> _Objective_:
Edit the briefing transcript from "Q: Change of" up to and including "soon, to the Blassie family.", replacing "Medal of Honor" with "Distinguished Flying Cross" everywhere it occurs in that span.

Q: When the program was frozen, how far away was the plant from being capable of producing enriched weapons grade material?

A: Well, we believe it may have produced some --

Q: So it's already done it?

A: -- a very small amount before it was frozen. That was why it was so crucial to get the plant frozen. Remember, they wanted to throw out the IAEA inspectors and break from that inspection regime. The IAEA inspectors have been at that closed plant since -- or they've been inspecting it regularly since it was closed down.

Q: Ken, the South Korean Foreign Ministry said that the United States had turned over -- they said publicly, on the record, the United States had turned over satellite photographs of this digging in South Korea now Pyong yang. While I understand your reluctance to comment on intelligence -- I mean, you can't at least confirm that there are indications that digging is going on by whatever method you've found out?

A: I'm shocked that the South Korean Foreign Minister didn't get our guidance, which was not to comment on intelligence reports.(Laughter)

Q: On the photographs, you mean?

A: I said that he apparently didn't get our guidance, but I got it and I'm not commenting.

Q: Change of subject?

A: Sure.

Q: How about the Medal of Honor for Michael Blassie? Has any decision been made on that, on the family's request that the Medal of Honor be given to him when it was originally going to Unknown Soldier?

A: I don't think that a final decision has been sent to the family yet. We have -- the Air Force has looked into that. I think we've made it pretty clear that our view is that the Medal of Honor was symbolic. It went to the tomb as a symbol for all those missing in action. But the Air Force is looking into this and I suspect that we will convey the final decision, when that's made, relatively soon, to the Blassie family.

Q: It's not the Air Force's decision to make is it on whether or not --

A: But the Air Force was assigned the job of coming up with an answer. They're in the process of doing that. And when the decision is made, it will go through the proper channels and be conveyed to the Blassie family.

> _Raw data_:
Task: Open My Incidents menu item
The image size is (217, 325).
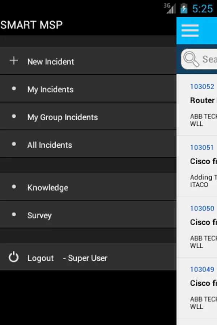Action: click(x=50, y=90)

> _Exercise response_:
Q: Change of subject?

A: Sure.

Q: How about the Distinguished Flying Cross for Michael Blassie? Has any decision been made on that, on the family's request that the Distinguished Flying Cross be given to him when it was originally going to Unknown Soldier?

A: I don't think that a final decision has been sent to the family yet. We have -- the Air Force has looked into that. I think we've made it pretty clear that our view is that the Distinguished Flying Cross was symbolic. It went to the tomb as a symbol for all those missing in action. But the Air Force is looking into this and I suspect that we will convey the final decision, when that's made, relatively soon, to the Blassie family.